Coprì casi di pedofilia: ex arcivescovo di Adelaide ai domiciliari

L'ex arcivescovo di Adelaide Philip Wilson (Getty Images)
2' di lettura

Condannato a 12 mesi per episodi di pedofilia che risalgono agli anni '70 dei quali sarebbe stato a conoscenza e che non avrebbe denunciato, Philip Wilson sconterà la pena a casa della sorella e potrà chiedere la libertà condizionata  tra sei mesi

L'ex arcivescovo della città australiana di Adelaide Philip Wilson, condannato a 12 mesi per aver coperto gli abusi sessuali di un sacerdote pedofilo negli Anni '70, non sconterà la sua pena in carcere, ma ai domiciliari. Lo ha deciso il giudice Robert Stone, tenendo conto dell'età, delle sue condizioni mentali e fisiche e dell'assenza di precedenti penali.

La condanna

Wilson, 67 anni, è il più alto prelato cattolico al mondo ad aver ricevuto una simile condanna, ed è stato costretto dopo forti pressioni ad abbandonare il ruolo di arcivescovo di Adelaide. Il 30 luglio scorso Papa Francesco aveva accettato le sue dimissioni dopo la sentenza di colpevolezza emessa nei suoi confronti lo scorso luglio. I crimini di cui l'ex arcivescovo era a conoscenza e che non avrebbe riportato alla polizia sono stati commessi nella regione di Hinger dal sacerdote Jim Fletcher, abusatore seriale morto in prigione nel 2006 a 65 anni, un anno dopo la condanna per pedofilia per aver abusato di una 13enne tra il 1989 e il 1991. Fletcher avrebbe anche violentato quattro chierichetti.

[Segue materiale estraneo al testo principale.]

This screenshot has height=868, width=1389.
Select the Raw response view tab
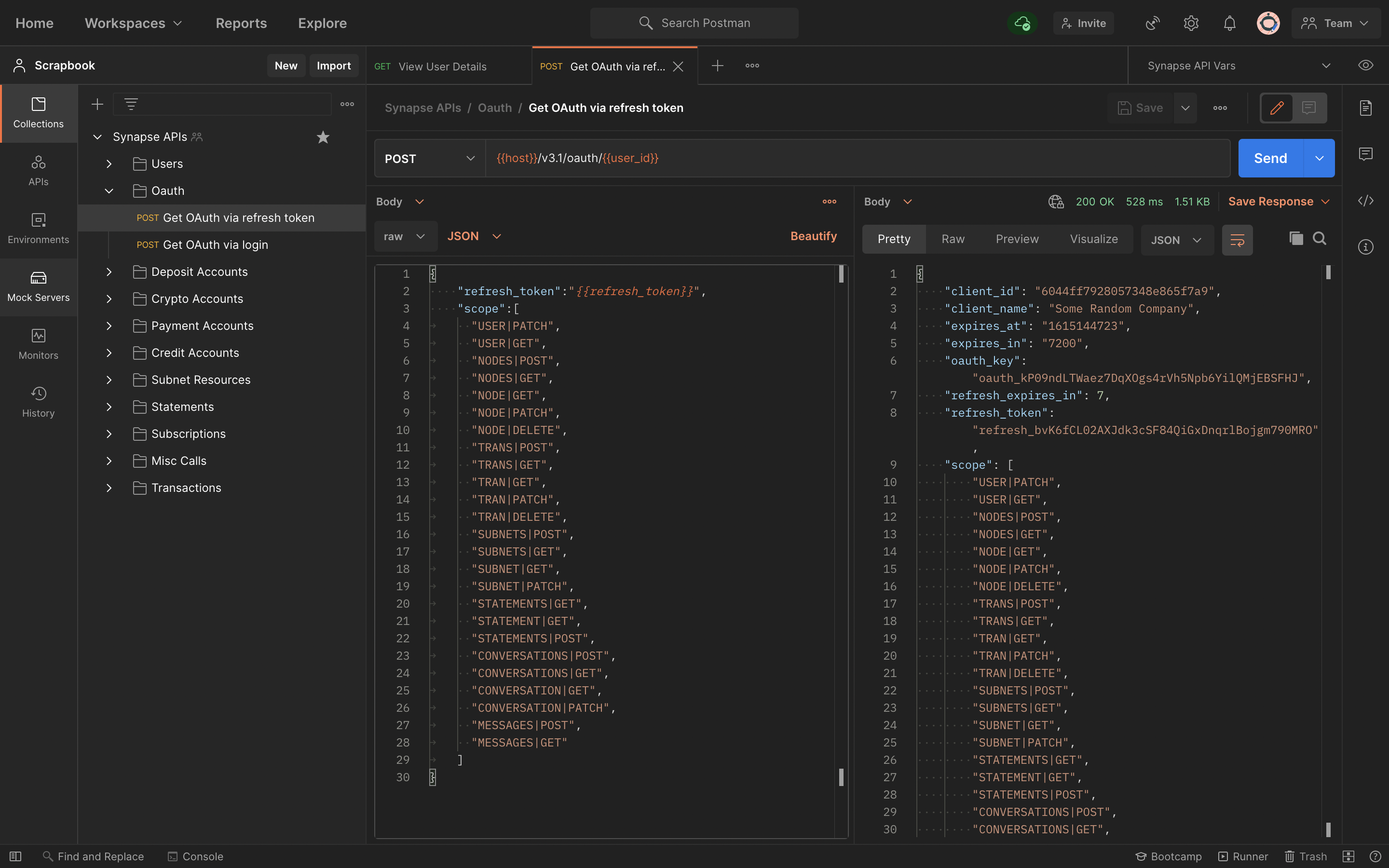(953, 239)
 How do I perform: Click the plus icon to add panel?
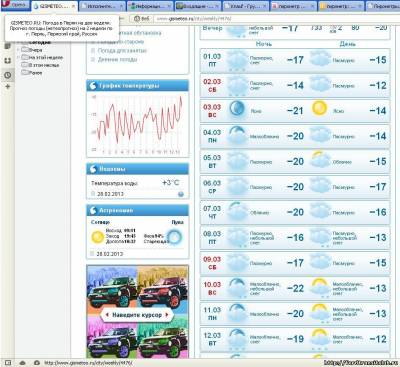[8, 87]
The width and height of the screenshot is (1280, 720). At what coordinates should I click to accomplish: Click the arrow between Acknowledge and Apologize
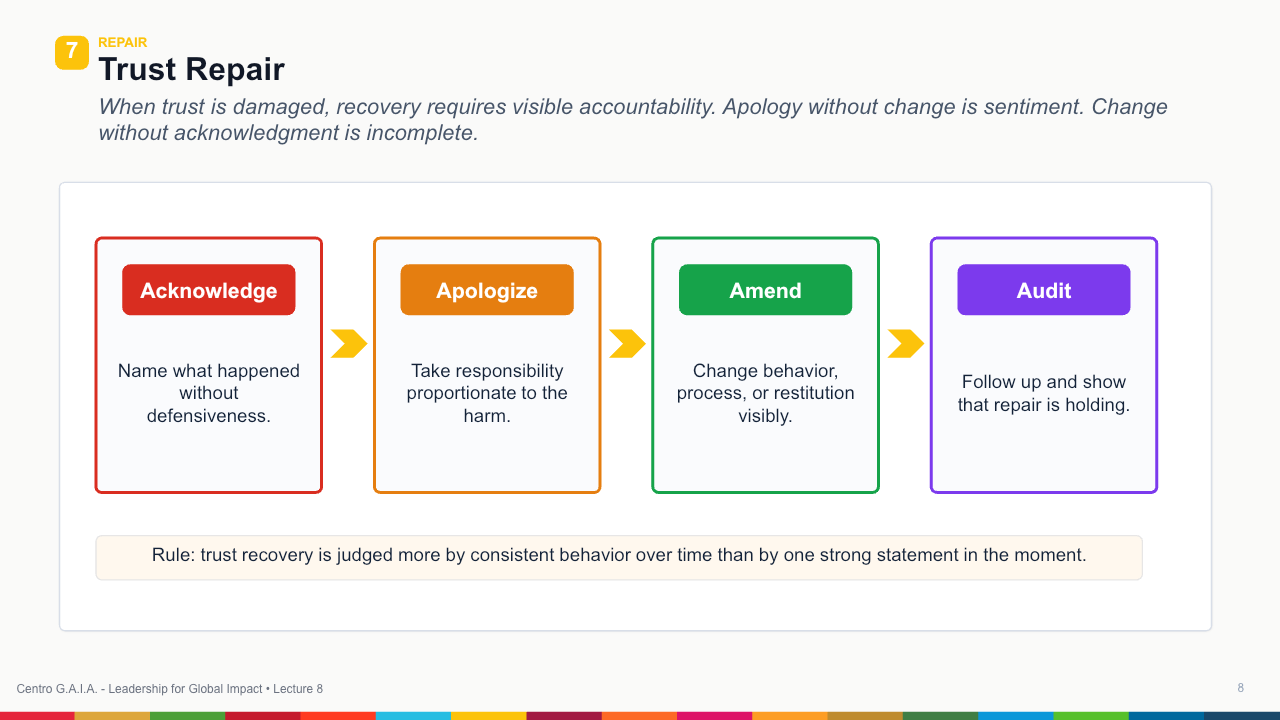349,343
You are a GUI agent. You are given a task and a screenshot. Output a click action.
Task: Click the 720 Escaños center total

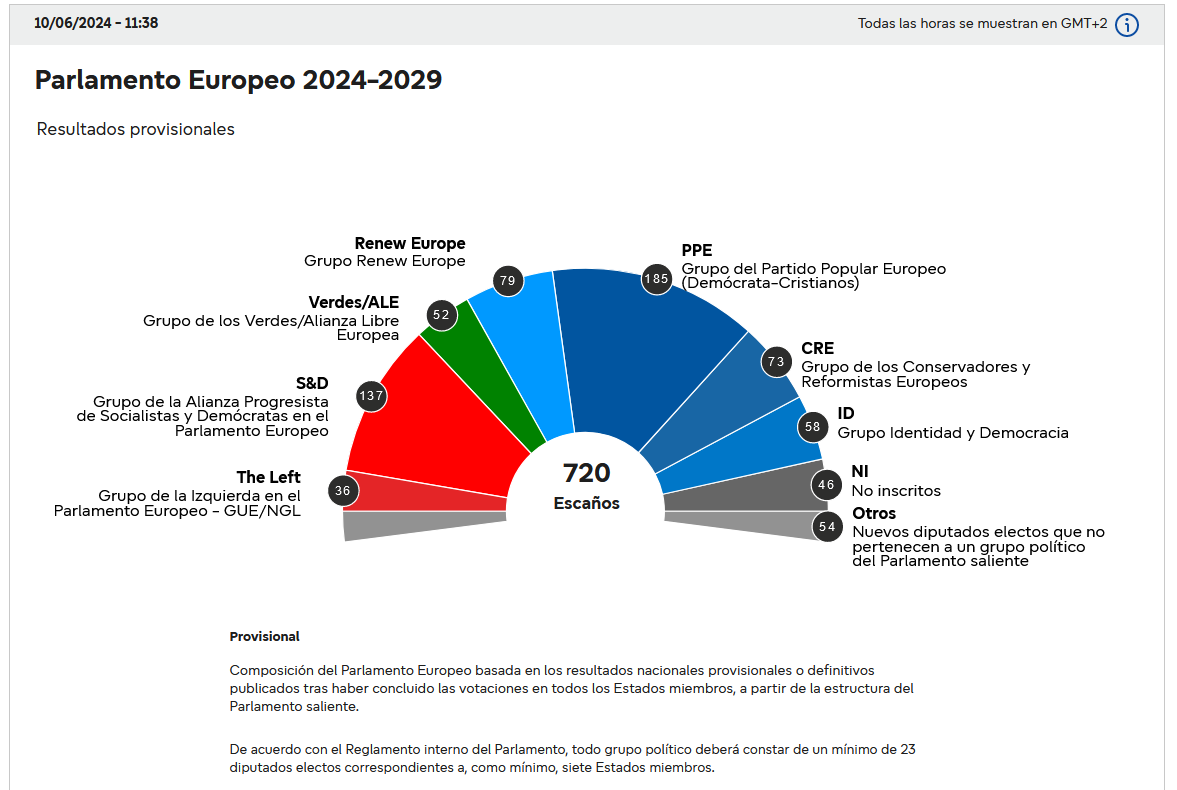pos(586,485)
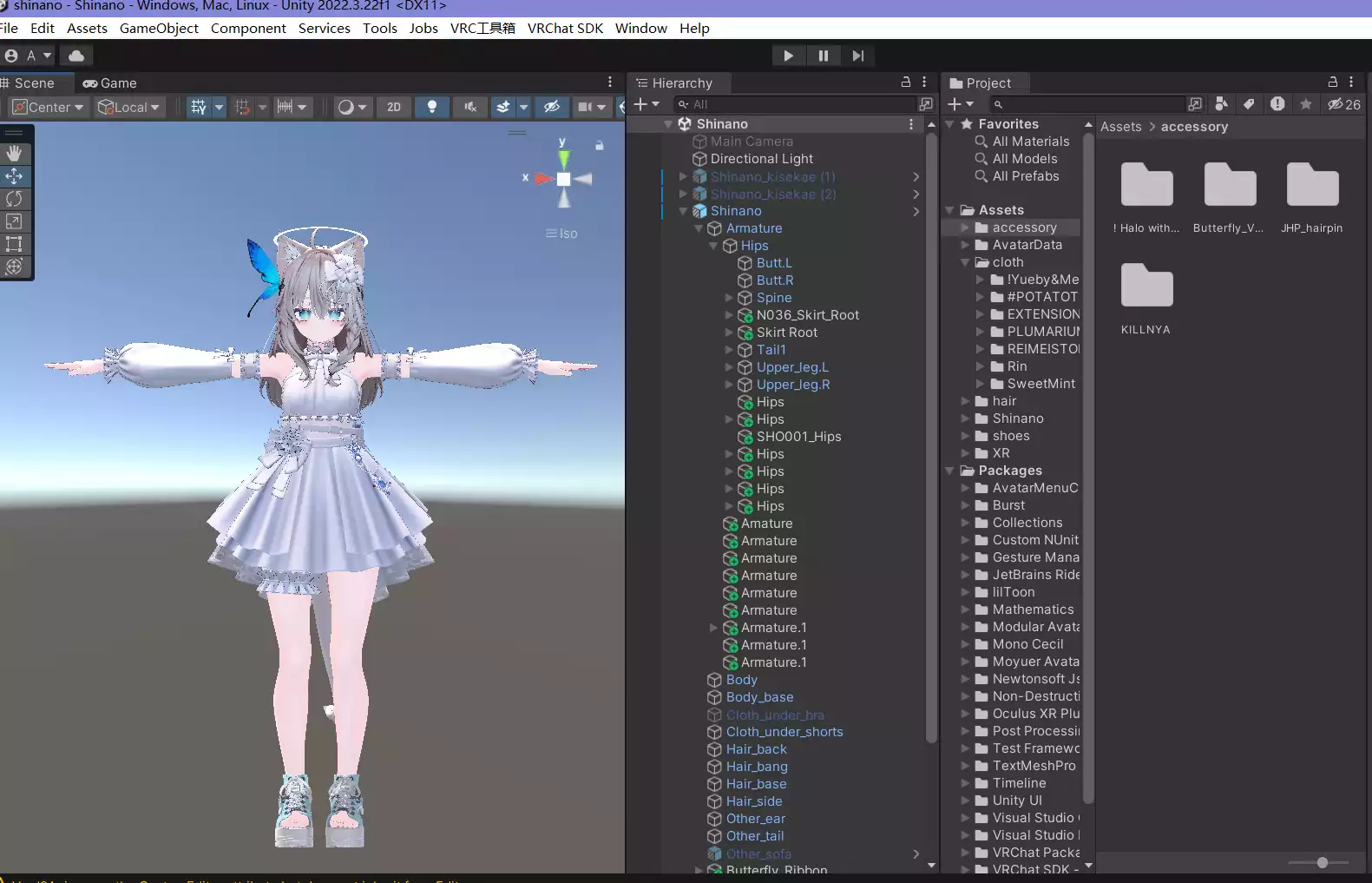The image size is (1372, 883).
Task: Adjust the Project icon size slider
Action: (x=1322, y=862)
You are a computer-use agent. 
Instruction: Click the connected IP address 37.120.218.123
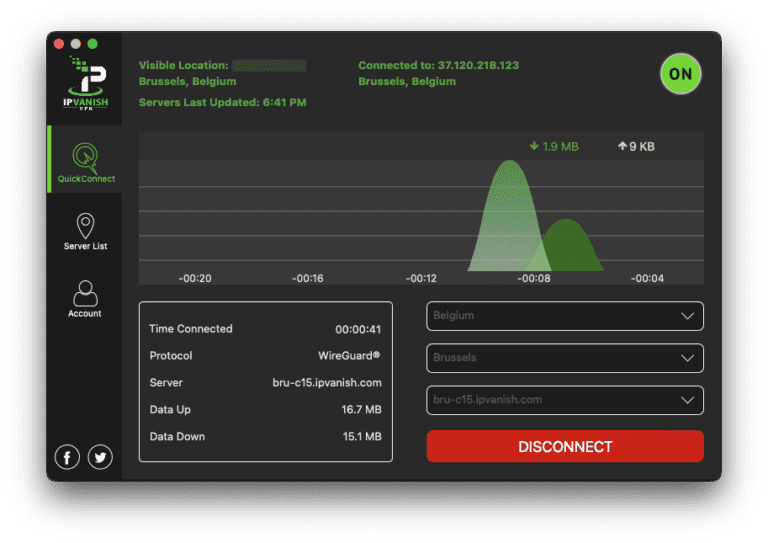(x=478, y=66)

Domiciliari e braccialetto elettronico

L'ex arcivescovo di Adelaide sconterà la pena a casa della sorella e sarà monitorato con braccialetto elettronico. Tra sei mesi potrà chiedere la libertà condizionata. La decisione del giudice ha scatenato la rabbia delle vittime, che lo aspettavano fuori dal tribunale. Wilson ha a lungo negato le accuse nei suoi confronti, dicendo di non aver mai saputo degli abusi commessi da Fletcher. Nell'emettere la sentenza di condanna nei suoi confronti, il magistrato Robert Stone aveva detto che il comportamento di Wilson era stato motivato principalmente dal desiderio di proteggere la chiesa cattolica e che “non sono stati mostrati rimorso o contrizione da parte dell'imputato”. Wilson ha annunciato che presenterà appello contro la sentenza.